The radio said the day is here
I already knew it was Monday but they have to make a living I guess
Oh apparently today is special
End of the world you say
But the weather is so nice, oh the earthquake
That happens every year
What do you mean war broke out
It’s always the same people you’ll forget about it in a month
Also my plants are doing just fine thanks for asking

Summer heat is scorching the crops
Guess they’ll need more water
It’s great climate for fruit
Just need some more trees from the network
So glad that they went digital
Last year the real ones were awful
Always dropping trash and muck on the ground
Sure the subscription is expensive
But the trees are beautiful and I can change their colors too

DRAMATIC MONOLOGUE Poem: HAIR, by Sarah Mock

My mother always had thin, straight blonde hair. It is dark and dirty blonde now and probably tinged with gray, though nobody has seen her natural color in decades. It serves as a beacon of her youth and beauty, with everyone telling me she was a MILF growing up. When they said, “How come your mother is so pretty?” they seemed to be saying, “How come you are not?”

My father always had thick, curly dark hair. “Good hair”, my mom said when I asked how she was ever able to marry him.

His parents were the same way. My grandfather called it “the family hair”. How proud he was that my brothers and I inherited it! He carried around a mirror and a brush, constantly checking, fixing, adjusting. Nobody has seen his natural color in decades.

My stepmother always had thin, pin-straight dark hair.

My mother once told me that during an episode of Mad Men, my father commented on how it made sense that blonde Betty Draper didn’t do it for Don anymore.

My stepsister always had the thinnest, straightest, blondest hair I have ever seen. I always thought it was weird that her mom had dark hair and she was blonde, while my mom had blonde hair and I was brunette.

Eventually, my father and stepmother gave me a brand-new baby brother.
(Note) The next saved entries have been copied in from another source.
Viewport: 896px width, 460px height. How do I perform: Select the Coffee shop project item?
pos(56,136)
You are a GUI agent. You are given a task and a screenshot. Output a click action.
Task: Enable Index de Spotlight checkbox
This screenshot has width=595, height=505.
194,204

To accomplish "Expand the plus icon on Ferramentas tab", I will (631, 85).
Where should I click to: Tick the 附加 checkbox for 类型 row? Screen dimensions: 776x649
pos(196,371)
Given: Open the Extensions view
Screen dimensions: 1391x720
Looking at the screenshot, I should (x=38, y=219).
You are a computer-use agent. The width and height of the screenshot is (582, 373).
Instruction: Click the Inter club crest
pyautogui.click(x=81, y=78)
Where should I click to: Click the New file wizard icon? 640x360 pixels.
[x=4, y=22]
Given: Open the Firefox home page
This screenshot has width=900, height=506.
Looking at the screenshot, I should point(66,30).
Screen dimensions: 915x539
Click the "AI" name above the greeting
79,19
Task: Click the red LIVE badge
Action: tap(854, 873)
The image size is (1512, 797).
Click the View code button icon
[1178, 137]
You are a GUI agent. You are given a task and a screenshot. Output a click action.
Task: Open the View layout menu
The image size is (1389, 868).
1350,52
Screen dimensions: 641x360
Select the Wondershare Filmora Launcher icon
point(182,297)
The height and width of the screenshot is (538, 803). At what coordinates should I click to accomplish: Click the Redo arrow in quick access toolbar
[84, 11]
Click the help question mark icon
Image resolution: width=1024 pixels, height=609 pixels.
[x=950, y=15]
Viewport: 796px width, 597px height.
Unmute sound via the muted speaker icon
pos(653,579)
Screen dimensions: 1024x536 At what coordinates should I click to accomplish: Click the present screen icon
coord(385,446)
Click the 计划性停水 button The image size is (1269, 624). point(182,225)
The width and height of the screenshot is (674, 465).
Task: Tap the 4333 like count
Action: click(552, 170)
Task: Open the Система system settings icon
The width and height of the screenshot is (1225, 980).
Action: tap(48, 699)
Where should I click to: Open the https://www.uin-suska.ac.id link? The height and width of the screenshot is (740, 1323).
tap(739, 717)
His hair has always been thin, straight, and blonde too. He looks like my stepsister but nothing like the rest of us. I wonder what about that house lightened both their heads. In moments like those, I am thankful mine is dark.

My oldest brother has thick, curly dark hair just like my dad. They are the spitting image of each other. All throughout high school, people told me, “Your brother is so cute. He has the best hair”. Now, at only 23 years old, he is irrationally afraid of balding. He buys prescription strength shampoo and anoints himself with special serum every morning to keep his curls intact. He is not balding, though. Just obsessive.

Another brother also has thick curly dark hair. It is long and everyone tells him it is beautiful. He is just starting high school so nothing is more important than looks right now. He is vain to a fault, but it is all he has ever known.

I used to have thick, curly dark brown hair. It was unmanageably long and my grandfather was so proud. He nearly cried when I cropped it to my shoulders, and almost had a heart attack when I dyed it pink. The bleach changed its chemical makeup and now it’s not curly. I don’t have signature, identifiable family hair anymore. But I do have signature, identifiable me hair.

I could pretend my family ties were severed at the same time as my locks, but I still share my face with my brothers. Just because I no longer have curly, dark pieces to frame my face does not mean I’ve lost interest in my hair. I am just as obsessive as the rest of them. I spend my days constantly checking, fixing, adjusting.